• [TEXT SHOWN]
⁂
Schwartz v. Town of Gallup

Decision Date11 May 1917
Docket NumberNo. 2002.,2002.
PartiesSCHWARTZ ET AL.v.TOWN OF GALLUP ET AL.
CourtNew Mexico Supreme Court

OPINION TEXT STARTS HERE

Syllabus by the Court.

Notice of a special meeting of a city council or board of trustees of a town may be dispensed with, or its necessity waived, by the presence and consent of every one of those entitled to notice.

A statute requiring town ordinances to be recorded in an ordinance book is complied with by copying an ordinance on the typewriter and pasting the sheet of paper upon which it is copied in the ordinance book of such town in such manner as to become a permanent record.

Where the Legislature invests a municipality with power to license, regulate or prohibit the sale of intoxicating liquor, such municipality may impose a license fee in any amount, and the fee thus fixed is not open to review by the courts as to its reasonableness or unreasonableness or confiscatory nature.

A part of a law may be unconstitutional and the remainder of it valid, where the objectionable part may be properly separated from the other without impairing the force and effect of the portion which remains, and where the legislative purpose, as expressed in such valid portion, can be accomplished and given effect, independently of the void provision, and where if the entire act is taken into consideration it cannot be said that the enacting power would not have passed the portion retained had it known that the void provisions would fail.

The use of chairs and tables in a saloon or barroom may be prohibited by a municipality in this state, and likewise such municipality may, by ordinance, prohibit the use of blinds, curtains, or screens, and require a clear view from the street of the bar and room in which liquor is sold.

Appeal from District Court, McKinley County; Raynolds, Judge.

Action for injunction by John Schwartz and others against the Town of Gallup and others. Judgment for defendants dismissing the complaint, and plaintiffs appeal. Affirmed.

A part of a law may be unconstitutional and the remainder of it valid, where the objectionable part may be properly separated from the other without impairing the force and effect of the portion which remains, and where the legislative purpose, as expressed in such valid portion, can be accomplished and given effect, independently of the void provision, and where if the entire act is taken into consideration it cannot be said that the enacting power would not have passed the portion retained had it known that the void provisions would fail.

E. A. Martin, of Gallup, and E. W. Dobson, of Albuquerque, for appellants.

Ove E. Overson and A. T. Hannett, both of Gallup, for appellees.

ROBERTS, J.

Appellants, on the 10th day of June, 1916, were engaged in the retail liquor business in the town of Gallup, McKinley county, this state. On that date the board of town trustees of said town, at a special meeting enacted Ordinances Nos. 85 and 88. The second section of Ordinance 85, with which only we are concerned in this case, provided that on and after the 1st day of July, 1916, retail liquor dealers should pay the town of Gallup a license fee of $1,500 per annum, payable semiannually in advance. The last clause of this section further provided that all drug stores should be considered retail dealers under this section, when selling or offering for sale liquors as above provided, except under a doctor's prescription. Prior to the passage of this ordinance the license fee exacted from retail liquor dealers was $300 per annum.
⁂
• [INFORMATION SHOWN]

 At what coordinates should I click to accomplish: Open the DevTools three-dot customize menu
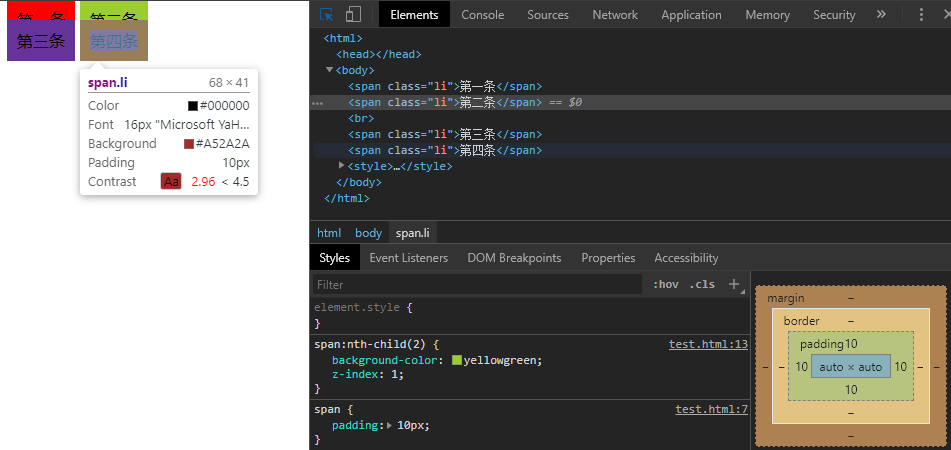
⁂
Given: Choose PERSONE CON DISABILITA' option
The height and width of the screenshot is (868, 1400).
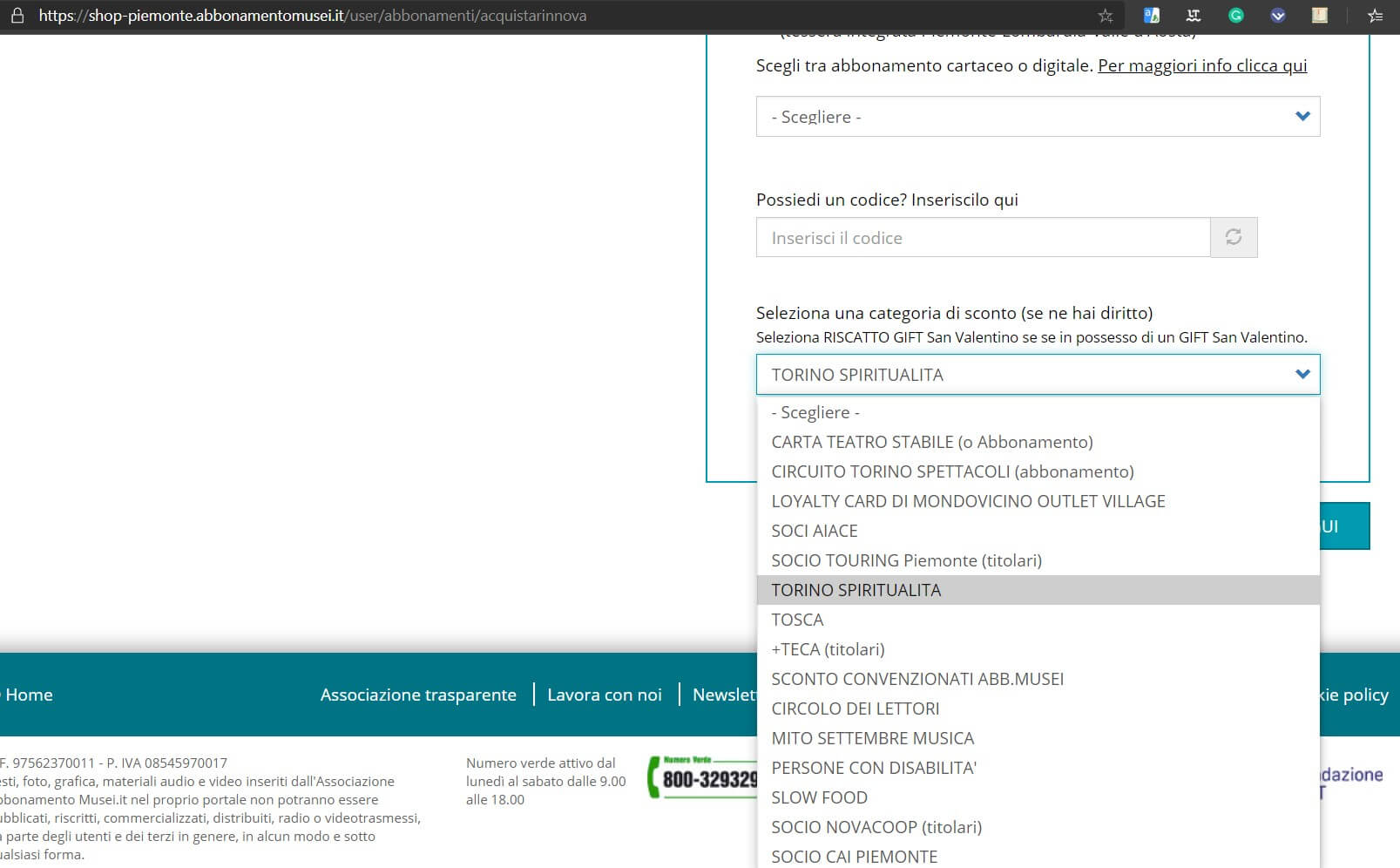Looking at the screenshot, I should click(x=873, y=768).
⁂
• [WHAT YOU NEED TO DO]
#1 List every attorney named in the Schwartz v. Town of Gallup opinion.
#2 According to the Schwartz v. Town of Gallup opinion, what annual license fee did retail liquor dealers pay before Ordinance 85 was passed?
The data are not needed for this work.

• [SOLUTIONS BY TASK]
#1
E. A. Martin
E. W. Dobson
Ove E. Overson
A. T. Hannett

#2 $300 per annum.